▶ Work instruction: Reprint all entries without any alteration.

::::::::

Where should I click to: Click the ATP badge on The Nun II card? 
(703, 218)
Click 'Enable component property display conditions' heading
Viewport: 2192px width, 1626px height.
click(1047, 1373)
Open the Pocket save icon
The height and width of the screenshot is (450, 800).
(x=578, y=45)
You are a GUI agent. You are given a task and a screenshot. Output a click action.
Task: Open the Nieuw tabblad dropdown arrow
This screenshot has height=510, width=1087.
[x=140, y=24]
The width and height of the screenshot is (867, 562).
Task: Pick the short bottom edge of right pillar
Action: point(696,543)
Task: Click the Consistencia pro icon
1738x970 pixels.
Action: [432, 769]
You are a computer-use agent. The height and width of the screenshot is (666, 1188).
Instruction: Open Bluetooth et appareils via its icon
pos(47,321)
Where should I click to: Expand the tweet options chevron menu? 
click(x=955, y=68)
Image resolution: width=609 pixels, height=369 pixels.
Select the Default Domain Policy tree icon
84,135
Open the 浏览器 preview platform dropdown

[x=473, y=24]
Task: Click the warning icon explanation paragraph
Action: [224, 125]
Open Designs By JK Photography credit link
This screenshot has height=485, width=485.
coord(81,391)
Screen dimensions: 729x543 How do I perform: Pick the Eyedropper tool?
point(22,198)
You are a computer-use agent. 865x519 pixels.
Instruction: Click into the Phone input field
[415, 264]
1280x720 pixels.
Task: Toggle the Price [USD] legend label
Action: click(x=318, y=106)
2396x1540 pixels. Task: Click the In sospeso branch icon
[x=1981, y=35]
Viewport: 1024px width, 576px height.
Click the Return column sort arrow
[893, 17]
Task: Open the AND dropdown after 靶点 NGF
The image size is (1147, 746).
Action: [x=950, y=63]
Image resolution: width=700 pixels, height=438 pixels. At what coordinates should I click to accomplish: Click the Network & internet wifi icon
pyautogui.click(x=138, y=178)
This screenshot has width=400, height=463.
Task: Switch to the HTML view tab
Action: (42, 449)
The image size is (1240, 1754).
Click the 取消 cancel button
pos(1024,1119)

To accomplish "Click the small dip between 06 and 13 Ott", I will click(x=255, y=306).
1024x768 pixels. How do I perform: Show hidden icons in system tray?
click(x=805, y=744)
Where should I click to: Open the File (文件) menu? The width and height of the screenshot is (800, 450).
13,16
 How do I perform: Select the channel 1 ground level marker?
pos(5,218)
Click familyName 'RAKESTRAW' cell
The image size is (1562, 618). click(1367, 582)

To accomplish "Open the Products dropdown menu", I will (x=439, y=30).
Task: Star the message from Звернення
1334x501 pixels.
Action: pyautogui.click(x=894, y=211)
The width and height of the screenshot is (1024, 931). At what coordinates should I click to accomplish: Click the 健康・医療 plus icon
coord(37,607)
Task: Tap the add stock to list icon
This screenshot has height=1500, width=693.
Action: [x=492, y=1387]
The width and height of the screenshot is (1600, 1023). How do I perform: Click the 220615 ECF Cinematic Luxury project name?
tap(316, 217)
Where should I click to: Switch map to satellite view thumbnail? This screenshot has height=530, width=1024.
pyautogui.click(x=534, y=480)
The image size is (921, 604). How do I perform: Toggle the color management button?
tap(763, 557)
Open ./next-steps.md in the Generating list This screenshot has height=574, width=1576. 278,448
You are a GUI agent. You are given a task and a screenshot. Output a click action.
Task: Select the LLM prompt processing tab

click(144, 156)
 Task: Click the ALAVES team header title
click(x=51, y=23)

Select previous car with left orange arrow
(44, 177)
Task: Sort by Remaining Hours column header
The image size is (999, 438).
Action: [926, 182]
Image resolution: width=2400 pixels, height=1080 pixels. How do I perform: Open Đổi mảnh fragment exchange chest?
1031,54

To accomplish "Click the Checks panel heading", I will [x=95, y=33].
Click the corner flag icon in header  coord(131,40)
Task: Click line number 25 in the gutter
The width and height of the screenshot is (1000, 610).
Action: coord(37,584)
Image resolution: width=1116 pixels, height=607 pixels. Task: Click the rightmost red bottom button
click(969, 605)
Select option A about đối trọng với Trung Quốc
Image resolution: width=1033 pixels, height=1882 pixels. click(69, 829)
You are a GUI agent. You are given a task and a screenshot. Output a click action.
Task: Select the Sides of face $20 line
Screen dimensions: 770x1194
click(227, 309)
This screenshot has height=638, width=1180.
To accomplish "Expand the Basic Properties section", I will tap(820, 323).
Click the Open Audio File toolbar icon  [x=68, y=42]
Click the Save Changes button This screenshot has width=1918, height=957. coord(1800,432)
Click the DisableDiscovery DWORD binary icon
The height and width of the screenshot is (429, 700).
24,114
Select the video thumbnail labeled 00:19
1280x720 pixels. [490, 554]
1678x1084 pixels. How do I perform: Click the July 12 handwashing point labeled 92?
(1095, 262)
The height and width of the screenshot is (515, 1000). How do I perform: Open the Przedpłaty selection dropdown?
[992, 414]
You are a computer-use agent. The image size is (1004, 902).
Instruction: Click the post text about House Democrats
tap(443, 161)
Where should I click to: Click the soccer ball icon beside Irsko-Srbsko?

::::::::

▶ Written solution:
Where should I click to: Click the ATP badge on The Nun II card? 
(703, 218)
Click 'Enable component property display conditions' heading
Viewport: 2192px width, 1626px height.
click(1047, 1373)
Open the Pocket save icon
The height and width of the screenshot is (450, 800).
(x=578, y=45)
You are a GUI agent. You are given a task and a screenshot. Output a click action.
Task: Open the Nieuw tabblad dropdown arrow
This screenshot has height=510, width=1087.
[x=140, y=24]
The width and height of the screenshot is (867, 562).
Task: Pick the short bottom edge of right pillar
Action: point(696,543)
Task: Click the Consistencia pro icon
1738x970 pixels.
Action: [432, 769]
You are a computer-use agent. The height and width of the screenshot is (666, 1188).
Instruction: Open Bluetooth et appareils via its icon
pos(47,321)
Where should I click to: Expand the tweet options chevron menu? 
click(x=955, y=68)
Image resolution: width=609 pixels, height=369 pixels.
Select the Default Domain Policy tree icon
84,135
Open the 浏览器 preview platform dropdown

[x=473, y=24]
Task: Click the warning icon explanation paragraph
Action: [224, 125]
Open Designs By JK Photography credit link
This screenshot has height=485, width=485.
coord(81,391)
Screen dimensions: 729x543 How do I perform: Pick the Eyedropper tool?
point(22,198)
You are a computer-use agent. 865x519 pixels.
Instruction: Click into the Phone input field
[415, 264]
1280x720 pixels.
Task: Toggle the Price [USD] legend label
Action: click(x=318, y=106)
2396x1540 pixels. Task: Click the In sospeso branch icon
[x=1981, y=35]
Viewport: 1024px width, 576px height.
Click the Return column sort arrow
[893, 17]
Task: Open the AND dropdown after 靶点 NGF
The image size is (1147, 746).
Action: [x=950, y=63]
Image resolution: width=700 pixels, height=438 pixels. At what coordinates should I click to accomplish: Click the Network & internet wifi icon
pyautogui.click(x=138, y=178)
This screenshot has width=400, height=463.
Task: Switch to the HTML view tab
Action: (42, 449)
The image size is (1240, 1754).
Click the 取消 cancel button
pos(1024,1119)

To accomplish "Click the small dip between 06 and 13 Ott", I will click(x=255, y=306).
1024x768 pixels. How do I perform: Show hidden icons in system tray?
click(x=805, y=744)
Where should I click to: Open the File (文件) menu? The width and height of the screenshot is (800, 450).
13,16
 How do I perform: Select the channel 1 ground level marker?
pos(5,218)
Click familyName 'RAKESTRAW' cell
The image size is (1562, 618). click(1367, 582)

To accomplish "Open the Products dropdown menu", I will (x=439, y=30).
Task: Star the message from Звернення
1334x501 pixels.
Action: pyautogui.click(x=894, y=211)
The width and height of the screenshot is (1024, 931). At what coordinates should I click to accomplish: Click the 健康・医療 plus icon
coord(37,607)
Task: Tap the add stock to list icon
This screenshot has height=1500, width=693.
Action: [x=492, y=1387]
The width and height of the screenshot is (1600, 1023). How do I perform: Click the 220615 ECF Cinematic Luxury project name?
tap(316, 217)
Where should I click to: Switch map to satellite view thumbnail? This screenshot has height=530, width=1024.
pyautogui.click(x=534, y=480)
The image size is (921, 604). How do I perform: Toggle the color management button?
tap(763, 557)
Open ./next-steps.md in the Generating list This screenshot has height=574, width=1576. 278,448
You are a GUI agent. You are given a task and a screenshot. Output a click action.
Task: Select the LLM prompt processing tab

click(144, 156)
 Task: Click the ALAVES team header title
click(x=51, y=23)

Select previous car with left orange arrow
(44, 177)
Task: Sort by Remaining Hours column header
The image size is (999, 438).
Action: [926, 182]
Image resolution: width=2400 pixels, height=1080 pixels. How do I perform: Open Đổi mảnh fragment exchange chest?
1031,54

To accomplish "Click the Checks panel heading", I will [x=95, y=33].
Click the corner flag icon in header  coord(131,40)
Task: Click line number 25 in the gutter
The width and height of the screenshot is (1000, 610).
Action: coord(37,584)
Image resolution: width=1116 pixels, height=607 pixels. Task: Click the rightmost red bottom button
click(969, 605)
Select option A about đối trọng với Trung Quốc
Image resolution: width=1033 pixels, height=1882 pixels. click(69, 829)
You are a GUI agent. You are given a task and a screenshot. Output a click action.
Task: Select the Sides of face $20 line
Screen dimensions: 770x1194
click(227, 309)
This screenshot has height=638, width=1180.
To accomplish "Expand the Basic Properties section", I will tap(820, 323).
Click the Open Audio File toolbar icon  [x=68, y=42]
Click the Save Changes button This screenshot has width=1918, height=957. coord(1800,432)
Click the DisableDiscovery DWORD binary icon
The height and width of the screenshot is (429, 700).
24,114
Select the video thumbnail labeled 00:19
1280x720 pixels. [490, 554]
1678x1084 pixels. How do I perform: Click the July 12 handwashing point labeled 92?
(1095, 262)
The height and width of the screenshot is (515, 1000). How do I perform: Open the Przedpłaty selection dropdown?
[992, 414]
You are a computer-use agent. The image size is (1004, 902).
Instruction: Click the post text about House Democrats
tap(443, 161)
Where should I click to: Click the soccer ball icon beside Irsko-Srbsko?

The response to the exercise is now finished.